Oh Tuhan.. sedang apa Icha disana sekarang?

"Daddy gak kangen bunda?"

Kangen? Tentu saja!

"Sampai sekarang, gak ada satu hari pun daddy habiskan tanpa kangen sama bunda kamu sayang.. bahkan, daddy juga gak tahu.. gimana bisa, bahkan sampe sekarang daddy masih bisa bertahan di dunia ini sementara bunda kamu―"

Kata-kata itu tercekat di tenggorokannya. Mushkin menengadahkan kepalanya, menatap langit cerah di atasnya dan mencoba mengendalikan seluruh perasaannya.

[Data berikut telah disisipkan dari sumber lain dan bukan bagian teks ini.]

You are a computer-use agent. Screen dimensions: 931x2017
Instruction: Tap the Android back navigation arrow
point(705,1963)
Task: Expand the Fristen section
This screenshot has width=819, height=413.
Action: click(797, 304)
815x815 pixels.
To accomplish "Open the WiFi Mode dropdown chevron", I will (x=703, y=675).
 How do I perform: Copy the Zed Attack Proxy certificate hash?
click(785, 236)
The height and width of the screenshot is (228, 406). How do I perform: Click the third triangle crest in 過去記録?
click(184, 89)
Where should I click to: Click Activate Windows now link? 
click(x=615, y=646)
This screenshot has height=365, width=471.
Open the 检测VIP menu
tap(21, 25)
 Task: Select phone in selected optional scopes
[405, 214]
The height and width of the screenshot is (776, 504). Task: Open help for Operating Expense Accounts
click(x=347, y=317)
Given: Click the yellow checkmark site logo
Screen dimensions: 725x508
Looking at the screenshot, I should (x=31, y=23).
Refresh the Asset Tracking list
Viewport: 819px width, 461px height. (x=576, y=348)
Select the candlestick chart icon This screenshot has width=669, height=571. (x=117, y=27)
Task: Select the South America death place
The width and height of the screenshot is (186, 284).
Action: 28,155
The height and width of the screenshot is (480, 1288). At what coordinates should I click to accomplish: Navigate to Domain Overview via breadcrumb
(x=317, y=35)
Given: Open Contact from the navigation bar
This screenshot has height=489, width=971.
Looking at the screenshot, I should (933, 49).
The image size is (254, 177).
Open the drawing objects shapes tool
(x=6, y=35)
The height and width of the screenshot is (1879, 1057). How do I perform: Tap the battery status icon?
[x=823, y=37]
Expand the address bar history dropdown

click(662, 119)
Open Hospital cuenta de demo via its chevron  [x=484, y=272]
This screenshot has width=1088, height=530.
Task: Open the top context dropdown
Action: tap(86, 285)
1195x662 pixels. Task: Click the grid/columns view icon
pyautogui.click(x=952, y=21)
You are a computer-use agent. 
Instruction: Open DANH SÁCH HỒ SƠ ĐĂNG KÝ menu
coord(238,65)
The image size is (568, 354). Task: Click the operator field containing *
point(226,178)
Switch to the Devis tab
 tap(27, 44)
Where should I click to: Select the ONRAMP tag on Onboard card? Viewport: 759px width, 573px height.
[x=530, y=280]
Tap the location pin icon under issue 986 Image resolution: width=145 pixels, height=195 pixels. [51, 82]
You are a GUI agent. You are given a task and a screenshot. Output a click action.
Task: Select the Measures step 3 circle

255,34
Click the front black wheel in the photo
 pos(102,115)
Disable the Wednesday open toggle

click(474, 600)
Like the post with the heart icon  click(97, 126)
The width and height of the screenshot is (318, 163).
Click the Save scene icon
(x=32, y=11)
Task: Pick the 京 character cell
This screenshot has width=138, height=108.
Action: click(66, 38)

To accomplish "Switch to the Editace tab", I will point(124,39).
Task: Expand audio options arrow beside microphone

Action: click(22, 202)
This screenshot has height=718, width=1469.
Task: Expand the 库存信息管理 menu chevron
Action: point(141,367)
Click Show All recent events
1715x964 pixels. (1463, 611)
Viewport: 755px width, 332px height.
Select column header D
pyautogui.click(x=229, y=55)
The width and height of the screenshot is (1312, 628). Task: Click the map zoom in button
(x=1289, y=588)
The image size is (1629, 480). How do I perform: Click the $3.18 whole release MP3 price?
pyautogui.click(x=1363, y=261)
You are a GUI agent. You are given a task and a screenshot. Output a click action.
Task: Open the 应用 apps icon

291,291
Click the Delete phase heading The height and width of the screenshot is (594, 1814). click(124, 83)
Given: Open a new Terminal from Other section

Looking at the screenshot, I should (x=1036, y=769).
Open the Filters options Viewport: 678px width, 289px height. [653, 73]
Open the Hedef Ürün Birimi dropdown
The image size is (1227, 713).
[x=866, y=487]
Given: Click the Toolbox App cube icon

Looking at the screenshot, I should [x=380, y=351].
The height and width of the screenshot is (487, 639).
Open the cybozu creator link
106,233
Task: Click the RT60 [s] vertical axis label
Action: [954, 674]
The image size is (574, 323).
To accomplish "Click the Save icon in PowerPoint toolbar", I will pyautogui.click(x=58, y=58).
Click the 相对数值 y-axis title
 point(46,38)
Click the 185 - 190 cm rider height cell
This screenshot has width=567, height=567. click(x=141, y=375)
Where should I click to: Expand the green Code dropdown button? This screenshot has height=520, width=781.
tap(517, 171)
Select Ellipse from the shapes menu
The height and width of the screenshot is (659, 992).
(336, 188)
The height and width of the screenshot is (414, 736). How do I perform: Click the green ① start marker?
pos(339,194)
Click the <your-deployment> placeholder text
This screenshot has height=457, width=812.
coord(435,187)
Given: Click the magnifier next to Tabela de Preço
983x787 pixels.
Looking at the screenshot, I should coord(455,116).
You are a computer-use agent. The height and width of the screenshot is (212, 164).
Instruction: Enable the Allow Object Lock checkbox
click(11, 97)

Tidak, ia tidak boleh sedih. Semua sudah lama berlalu. Ia punya anak yang harus di bahagiakannya. Tidak.. tidak boleh. sudah cukup, tidak lagi..

Tidak..

"Mus.."

Tidak..

"Mushkin.."

Icha?

"Mushkin, bangun sayang. Ini mama!"

Kesadaran langsung menghampirinya seketika. Mushkin membuka matanya dan mendapati dirinya masih meringkuk di atas sejadah Musholla. Ya Tuhan, syukurlah ia hanya bermimpi barusan. Jam berapa sekarang? sepertinya langit sudah sangat gelap.

"Mus.."

"Mama?" Cepat-cepat Mushkin bangkit saat mendapati ibunya duduk di sampingnya.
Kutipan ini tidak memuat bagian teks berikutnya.